Giacobbe, grandfather of 6th Ward Councilman Raymond Giacobbe, Jr., suggested that he’s probably the largest property taxpayer in Rahway after Merck. He supports the city and has been paying SID taxes for years but said it seems the budget is overextended, also citing numerous vacancies downtown. He preferred the city increase taxes generally to support activities rather than create such a large SID.
City Attorney Louis Rainone rebutted speakers who questioned the legality of expanding the SID, saying it’s not unusual for all businesses to be in a SID. If the governing body does not act now, he said it would jeopardize 2015 funding. “It’s not as simple as putting it off,” he said.
Chamber of Commerce President Andy Baron asked for more time to consider the structure and cost of the SID, saying he received many calls from people asking what the impact of a new SID would be. He suggested the governing body consider splitting the SID into three to represent the divergent interests of smaller downtown merchants, St. Georges Avenue properties and larger businesses on Routes 1&9.
Supporters of the ordinance encouraged City Council to expand the budget as a way to advance Rahway amid economic competition from neighboring towns. Several business owners said they came to Rahway because of the potential they saw in the city. Pablo Verona, who owns Cubanu on Main Street and previously served on the Rahway Arts District board, said he’s seen the benefits of city events and the camaraderie and has invested his life savings in the community.
Hamilton Street resident Brian Remo was drawn to Rahway for the arts and affordability. As artistic director of Fearless Productions on Irving Street, his theater company brings people to town, he said, and urged expanding the SID because sooner or later, neighboring towns will do it and be ahead of Rahway. “If you don’t think it’s the answer to Rahway becoming what it can be, I believe you’re wrong,” he said.

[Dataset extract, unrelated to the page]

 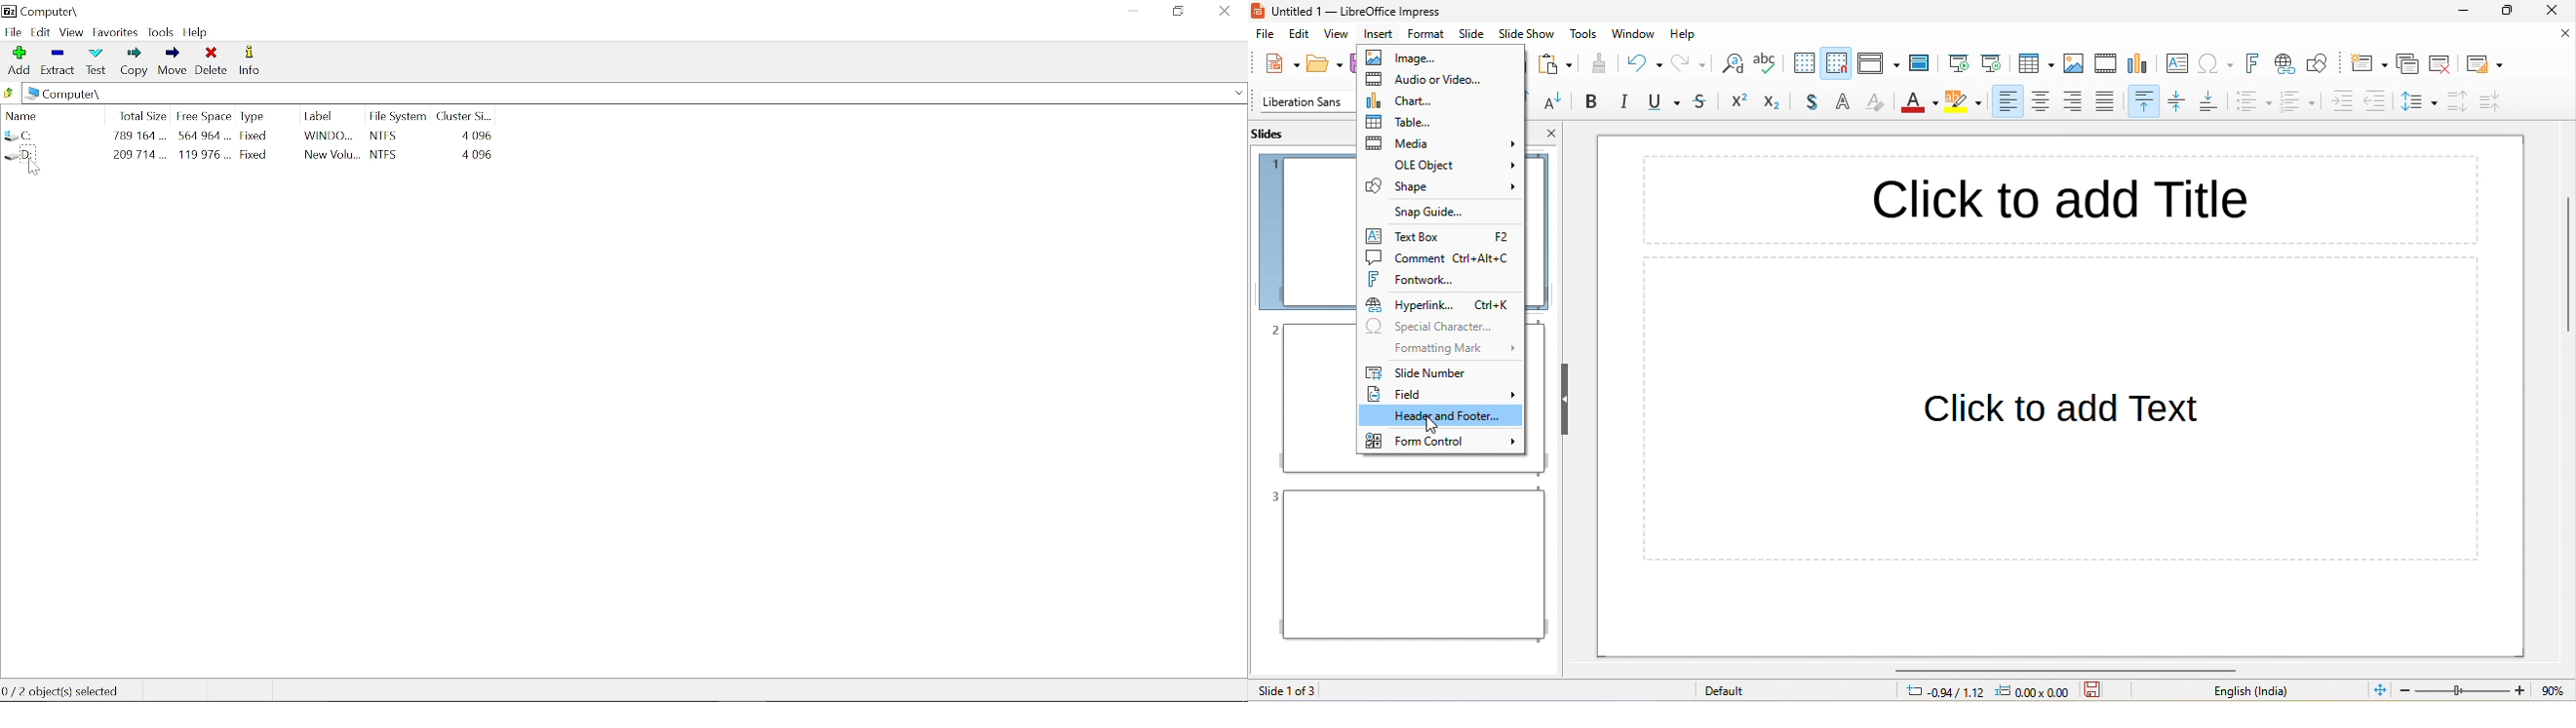 I want to click on Computer\, so click(x=68, y=95).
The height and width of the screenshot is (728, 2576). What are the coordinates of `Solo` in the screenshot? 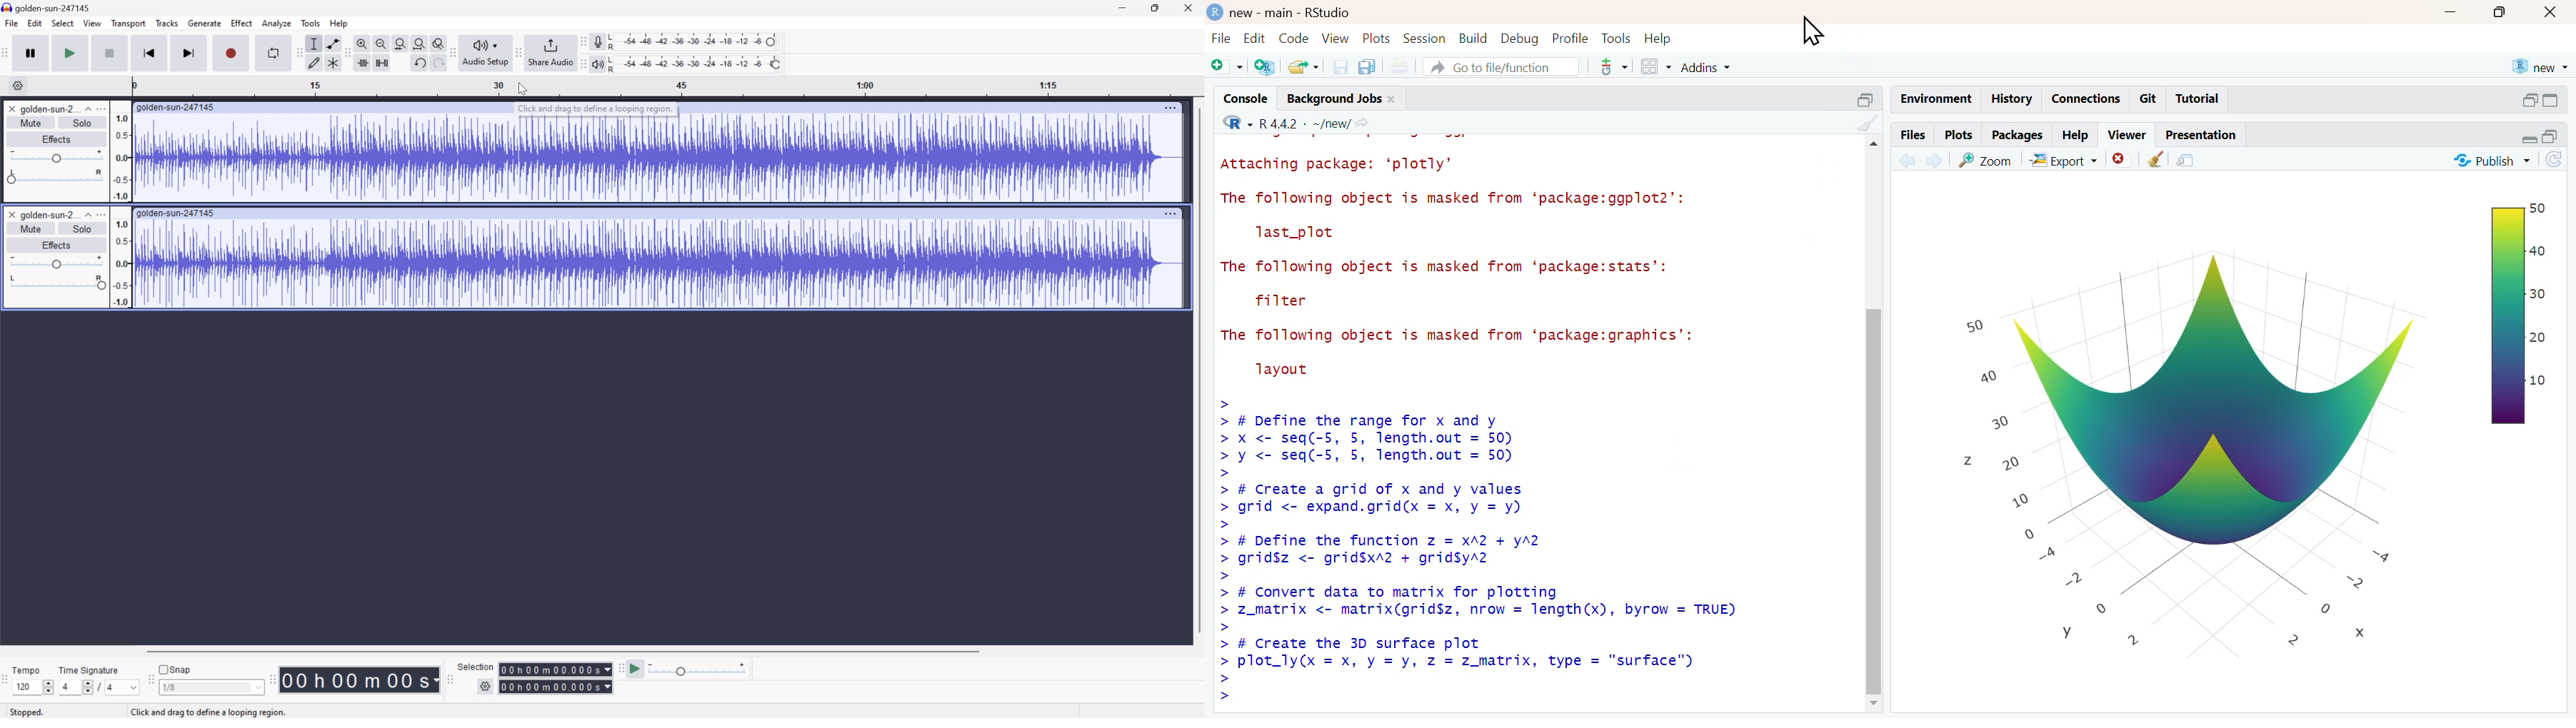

Jacqueline Duboys of Central Avenue relocated her company, Wizdom Media, seven years ago from New York City’s Chelsea neighborhood. She expressed “unwavering support for the expansion” of the SID based on her experience with the current SID, and others should share in the costs as well as the benefits.
Michael Weaver of Irving Street has been improving the three multi-family homes he owns to improve Rahway. He questioned expanding a tax to almost 10 percent of the properties in the city to “fund some vague new projects you’re going to come up with. I’m all for investing in Rahway, what you’re investing in is distant.”
Third Ward Councilman Robert Bresenhan was among the few council members to speak before a vote took place. “I see this as a linchpin to bring us into the next decade,” describing Rahway as being in “a holding pattern” in recent years. It is an additional assessment, he said, but one that he believes will see the benefits in the coming years.
Ordinance 0-42-14 is a blatant attack on the long term landlords of Rahway. These are the primary investors in Rahway, those who engage in the arduous and costly task of maintaining and improving the rental housing stock of the city in order to attract stable working people to the city. The sort of people who may integrate with the community and in time raise its economic vitality. Any one who has actually managed property in the city can attest that a store front is a difficult proposition. Apparently, the folks residing in the newer high density developments are not supporting the business economy though the developers themselves are undoubtedly enjoying hefty property tax breaks provided by the generosity of the local government while the actual financial burden is borne by the longer term property holders. The city government would now increase this imbalance with further uneven taxation asking that the targets of that taxation have faith in the government’s probity, wisdom and foresight. That is a cynical joke.